One would think, for example, that the debate vis-à-vis how long ago mankind became mounted was of immense interest and importance to the horseback riders of today.

However, as Barclay noted, equestrian magazines on both sides of the Atlantic bear a large responsibility for not promoting the subject of equestrian academic investigation among their readers.

“A fashion is nothing but an induced epidemic,” George Bernard Shaw had observed and the fashion in too many of the equestrian magazines could be defined as a dedication to consumerism, nationalism and sexism.

“We have free hair condition and shampoo at the wash racks,” bragged a well-known California show trainer to the horse press. “Our horses are washed, bathed and prepped before they go into the show ring and after a daily workout.”

Thus this duopoly of competition and commercialism had diverted attention away from serious study. Ironically it had also helped turn horses into paddock potatoes whose original function, as a key to inspiration and liberation, has been replaced by their owner’s desire for a moveable social symbol and an aristocratic accoutrement.

The Long Riders’ Guild disquiet grew when we scrutinized the rise of the equine priest craft, those equestrian judges who view the horse as the manifestation of a strict methodology or a iconic representation of a group identity.  Likewise, with the exception of veterinary science, the lack of expansive scientific equestrian study in history, philosophy, archaeology or anthropology had opened the door to a plethora of shamanistic, New Age, equine quackery where the only limit to the fantasy was its ultimate profitability. In such a horse world, if it sells, it’s right.

An Equestrian Enlightenment

In an age where students have never functioned without the Internet, Wikipedia, Google and Print-On-Demand publishing, an adherence to out-dated equine beliefs and antiquated scholastic methods can only deter a planet-wide investigation into the importance and benefits of the horse.

What is needed is the creation of a new kind of equestrian intellectual effort, one which recognises the mutual need for intuition in the saddle and academic excellence in the classroom, one which encourages the development of common ground between the rider and the professor, one which supports the practical side of horsemanship alongside the intellectual investigations of the horse, one where important equestrian discoveries are shared via the internet with a global community of academics and riders who share a mutual devotion to the study of this unique trans-species partnership.

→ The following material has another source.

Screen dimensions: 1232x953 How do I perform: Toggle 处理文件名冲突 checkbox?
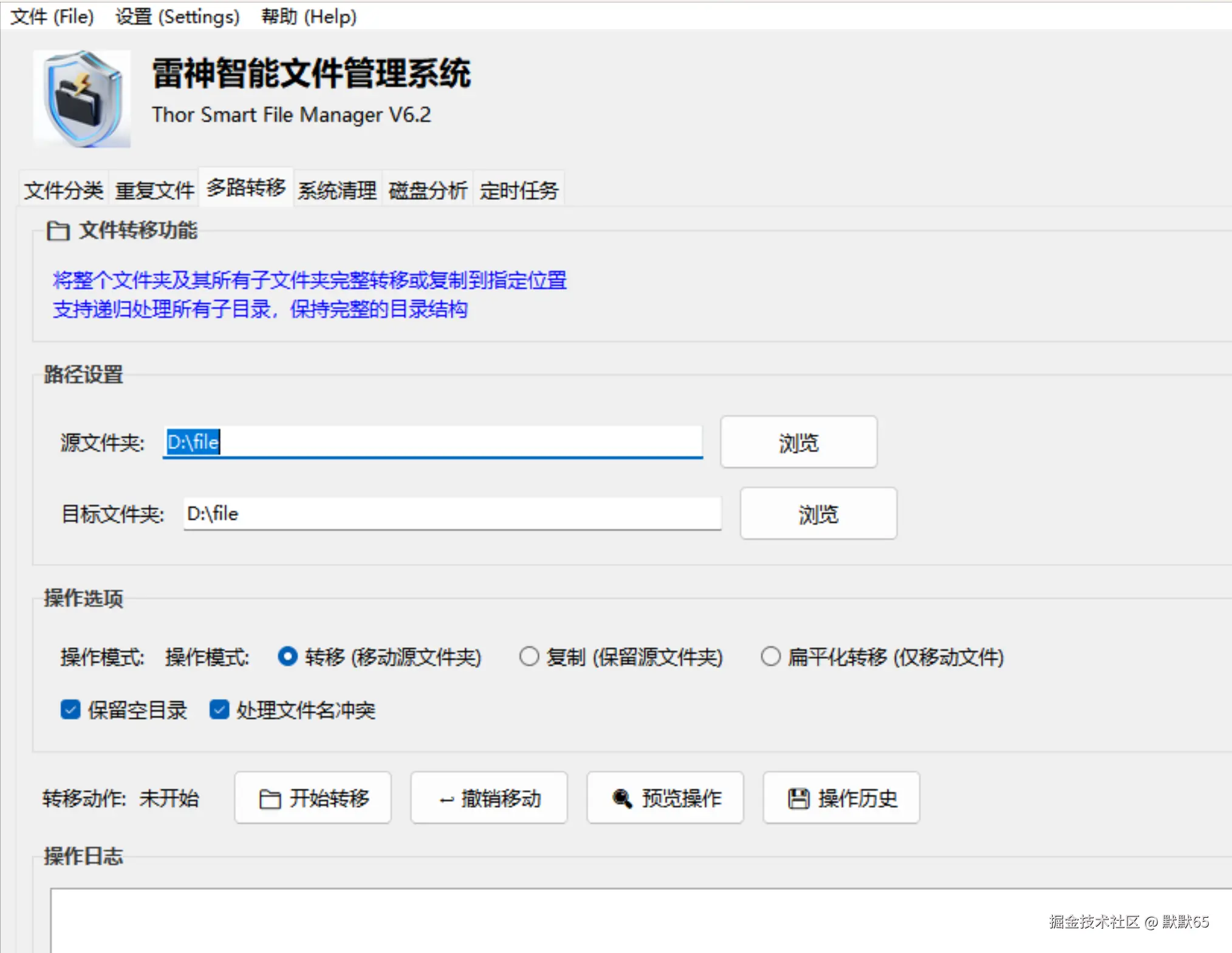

Thus the goals of the Long Riders’ Guild Academic Foundation are the creation of an open-source website consisting of academic articles of an equine nature, equine-related news stories, rare equine theses, equine-related commentary and investigations, and the creation of the largest collection of equestrian wisdom and history books ever seen.

What is at stake is the continued viability and understanding of the unique horse-human relationship and this can be achieved via the creation of an international on-line academic-equestrian network whose goal is a horse-related information revolution without borders.

The Long Riders’ Guild has launched this academic foundation therefore to encourage the growth of an equestrian enlightenment which will enable innovative, curious and tolerant people to study the role of the horse in a variety of venues.